Con todo, las elecciones en que se estrenó la nueva composición de las Cortes fueron animadas, y, por ejemplo, dos gobernadores civiles fueron derrotados como candidatos. En algunos sitios personalidades independientes, nunca enfrentadas al régimen, consiguieron ser elegidas. La primera etapa de la legislatura, iniciada en 1967, estuvo bajo el protagonismo de esos procuradores familiares, que se reunieron sucesivamente en varias localidades españolas. En agosto de 1968 una reunión en Melilla fue impedida por el Ministerio de la Gobernación sin tener para nada en cuenta a la propia Presidencia de las Cortes, y a partir de ese momento la acción de los procuradores familiares tendió a diluirse y a perder cualquier significación reivindicativa.

En realidad, la Ley Orgánica en sí no determinaba por completo los perfiles del sistema político institucionalizado por Franco, sino que eran necesarias disposiciones complementarias en cuya discusión se agriaron las relaciones de las distintas familias del sistema y de los ministros, siendo el resultado, en la mayor parte de los casos, una interpretación restrictiva de lo que podía haberse convertido en una versión algo más amplia de la apertura. Quizá la excepción parcial a esta afirmación esté representada por la Ley de Libertad Religiosa, de junio de 1967, ahora propuesta por Justicia y no por Exteriores, a pesar de que, en realidad, sólo permitió la tolerancia y motivó la máxima oposición de los más cerrados falangistas, que veían en la aparición de un posible pluralismo religioso el indicio de la implantación del político. En cambio, el resto de las disposiciones de desarrollo de la Ley Orgánica interpretaron ésta en sentido restrictivo y provocaron una conflictividad importante en el seno del régimen.

La Ley sobre el Movimiento Nacional, de comienzos de 1969, no redujo éste a una genérica comunión de los españoles alineados originariamente con el régimen, sino que potenció el aspecto organizativo o burocrático y, por tanto, también el recuerdo de los años azules del régimen. Las discusiones en Consejo de Ministros fueron duras y enconadas. Silva Muñoz cuenta en sus memorias que se le vetaron enmiendas tan inocuas como sustituir el término «jefe» provincial por «presidente» y que el propio Franco desautorizó a su subsecretario por adoptar una actitud crítica respecto a los falangistas. En relación con este proyecto hubo otro destinado a la vertebración de las asociaciones políticas que significativamente las sometía a la tutela del Consejo Nacional, pero que daba bastantes facilidades para que pudieran existir. El proyecto fue aprobado en el verano de 1969, pero inmediatamente entró en barrena, como consecuencia de las tensiones internas y por la prevención habitual de Franco a formalizar el pluralismo que en su régimen se daba.
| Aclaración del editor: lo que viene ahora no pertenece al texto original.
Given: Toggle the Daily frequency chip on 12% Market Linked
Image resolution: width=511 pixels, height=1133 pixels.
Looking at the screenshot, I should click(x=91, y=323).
También la Ley Orgánica imponía una transformación del sindicalismo oficial, que ya había ido transformándose lentamente con el transcurso del tiempo, pero que ahora debía adaptarse al nuevo marco constitucional. En 1967 tuvo lugar una amplia consulta sobre el particular, y en el Congreso celebrado en mayo de 1968 en Tarragona la propia Organización Sindical hizo una propuesta que, como solía ser habitual en los organismos del Movimiento, empezaba por reivindicar la autonomía para concluir en la voluntad de que el ministro del ramo fuera elegido por la propia Organización Sindical, de forma parecida a como Arrese en otro tiempo había pedido para la Secretaría General. Como también resultaba de esperar, el resultado de esta propuesta fue, con el paso del tiempo, que a los sindicatos, que nunca alcanzaron a tener su propio ministro, les fue impuesto uno. Por el momento, sin embargo, las mayores dificultades de los institucionalizadores del sindicato residieron en la Iglesia, quien no dudó en afirmar, en un documento del verano de 1968, que la legislación española sobre la libertad sindical y la huelga tenía poco que ver con las enseñanzas pontificias. Sólo una veintena de los obispos más conservadores estuvieron dispuestos a ver con benevolencia la reforma sindical, propiciada desde las alturas y fundamentada, en realidad, en el deseo de supervivencia de la línea jerárquica, no electiva. El debate sobre el sindicalismo llegó a ser tan intenso, que esta cuestión acabó por ser declarada, paradójicamente, secreto oficial.